→ Brano da esaminare

━━━━━━━━━━━━━━━━━━━━━━━━━━━━━━

Se prendiamo come riferimento il periodo post-Covid-19, il saldo di chi lascia l’Italia e chi resta è negativo con 179mila persone tra i 25 e i 34 anni laureati che hanno preferito fare i bagagli e andare a lavorare all’estero allettati dalla possibilità di guadagnare dal 20 al 25% in più di quanto guadagnerebbero se restassero nel loro Paese. Le difficoltà in Italia aumentano dal momento che le risorse sono già scarse. A tal proposito, basti pensare che i laureati nostrani sono il 28% contro una media Ocse del 40%.

Richiesti medici, ingegneri e specialisti – Quali sono le professioni più richieste per i giovani laureati che vanno a lavorare all’estero? Anzitutto i medici (geriatri, ostetrici, ematologi, ortopedici, pediatri, le specializzazioni mediche dove ci sono i posti), ingegneri (elettronici, meccanici, informatici) e specialisti Ict (Information and Communication Technology), cioè i professionisti (diplomati, ma anche laureati) di tipo tecnico che si occupano di installare, implementare, monitorare e mantenere i sistemi informatici di un’azienda e oggi anche delle Pubbliche amministrazioni. Parliamo di Grafici, Web Designer, Sviluppatori di software, Responsabili aziendali IT, Data Scientist e Data Analist. Secondo Eurostat, i lavoratori del settore ICT in Europa sono 8,4 milioni.

Di questi, 1,9 milioni appartengono alla sola Germania, che rappresenta il mercato di riferimento nel Vecchio Continente, impiegando il 23,1% dell’intera forza lavoro attiva nel comparto, seguita da Francia (1,2 milioni, il 14,5% del totale) e Italia (0,8 milioni, il 9,8%). Tra gli Stati membri dell’Ue, però, l’Italia è ultima per quota di aziende che impiegano specialisti in informatica e telecomunicazioni, segno di una concentrazione massiva nelle grandi imprese e di una distribuzione non omogenea dei nuovi profili. La questione è soprattutto economica.

E sì perché chi fa le valigie e si trasferisce a lavorare oltreconfine, lo fa per guadagnare meglio. Un neolaureato italiano che ha iniziato a lavorare da un anno, come detto, in media, porta a casa 1.384 euro (1.250 euro netti) al mese in Italia e quasi 2mila euro (1.963 euro netti) al mese all’estero. Chi lavora nel nostro Paese al quinto anno dall’assunzione guadagna 1.600 euro (1.484 euro netti) al mese contro i 2.352 euro (2.180 euro netti) al mese per chi avesse optato per lavorare all’estero. Questa tendenza avrà degli effetti anche a livello economico perché la fuga dei cervelli ci costa ogni anno l’1% del Pil. Il discorso è semplice: se un giovane si forma in Italia e poi se ne va a lavorare, quindi a produrre all’estero, non contribuisce alla creazione di ricchezza nel nostro Paese. Anzi lo impoverisce.

━━━━━━━━━━━━━━━━━━━━━━━━━━━━━━

→ Consegne
A: Indica se ciascuna affermazione concorda con il brano sulla fuga dei cervelli, rispondendo sì o no e citando le parole decisive del testo. (i) In Germania lavorano 1,9 milioni di addetti del settore ICT. (ii) In Italia i laureati sono il 40%. (iii) La fuga dei cervelli costa ogni anno all'Italia il 2% del Pil.
B: Trascrivi dal brano sulla fuga dei cervelli il passo compreso tra "Se prendiamo come" e "Ocse del 40%.", estremi inclusi.
I record riportati di seguito non servono per svolgere il lavoro.

━━━━━━━━━━━━━━━━━━━━━━━━━━━━━━

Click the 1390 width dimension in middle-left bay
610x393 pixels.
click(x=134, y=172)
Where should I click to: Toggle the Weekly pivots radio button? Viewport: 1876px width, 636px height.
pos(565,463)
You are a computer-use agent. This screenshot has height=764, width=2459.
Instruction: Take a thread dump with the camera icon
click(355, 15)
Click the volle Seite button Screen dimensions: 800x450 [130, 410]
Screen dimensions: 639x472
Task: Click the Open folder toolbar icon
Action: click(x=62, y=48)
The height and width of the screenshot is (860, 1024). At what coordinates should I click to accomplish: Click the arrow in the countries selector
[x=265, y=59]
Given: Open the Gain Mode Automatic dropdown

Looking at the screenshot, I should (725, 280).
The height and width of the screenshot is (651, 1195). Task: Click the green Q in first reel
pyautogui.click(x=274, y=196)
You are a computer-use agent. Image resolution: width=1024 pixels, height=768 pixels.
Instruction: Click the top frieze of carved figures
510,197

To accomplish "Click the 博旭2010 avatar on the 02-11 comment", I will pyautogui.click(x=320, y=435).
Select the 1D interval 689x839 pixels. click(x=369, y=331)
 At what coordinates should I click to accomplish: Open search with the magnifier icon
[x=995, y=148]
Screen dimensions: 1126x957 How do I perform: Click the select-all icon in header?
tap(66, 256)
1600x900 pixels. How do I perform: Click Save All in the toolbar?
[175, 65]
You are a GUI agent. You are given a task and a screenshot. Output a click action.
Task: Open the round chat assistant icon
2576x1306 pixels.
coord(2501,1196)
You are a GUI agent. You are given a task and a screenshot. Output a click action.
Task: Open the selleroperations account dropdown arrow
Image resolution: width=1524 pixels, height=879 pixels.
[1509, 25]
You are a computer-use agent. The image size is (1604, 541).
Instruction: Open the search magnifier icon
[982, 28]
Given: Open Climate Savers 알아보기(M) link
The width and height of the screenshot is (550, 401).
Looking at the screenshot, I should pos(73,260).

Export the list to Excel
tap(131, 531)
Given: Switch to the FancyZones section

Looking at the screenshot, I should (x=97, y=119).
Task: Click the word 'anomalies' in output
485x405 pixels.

━━━━━━━━━━━━━━━━━━━━━━━━━━━━━━

→ Soluzioni
A:
(i) Sì: "Di questi, 1,9 milioni appartengono alla sola Germania".
(ii) No: "i laureati nostrani sono il 28% contro una media Ocse del 40%".
(iii) No: "la fuga dei cervelli ci costa ogni anno l’1% del Pil".

B:
Se prendiamo come riferimento il periodo post-Covid-19, il saldo di chi lascia l’Italia e chi resta è negativo con 179mila persone tra i 25 e i 34 anni laureati che hanno preferito fare i bagagli e andare a lavorare all’estero allettati dalla possibilità di guadagnare dal 20 al 25% in più di quanto guadagnerebbero se restassero nel loro Paese. Le difficoltà in Italia aumentano dal momento che le risorse sono già scarse. A tal proposito, basti pensare che i laureati nostrani sono il 28% contro una media Ocse del 40%.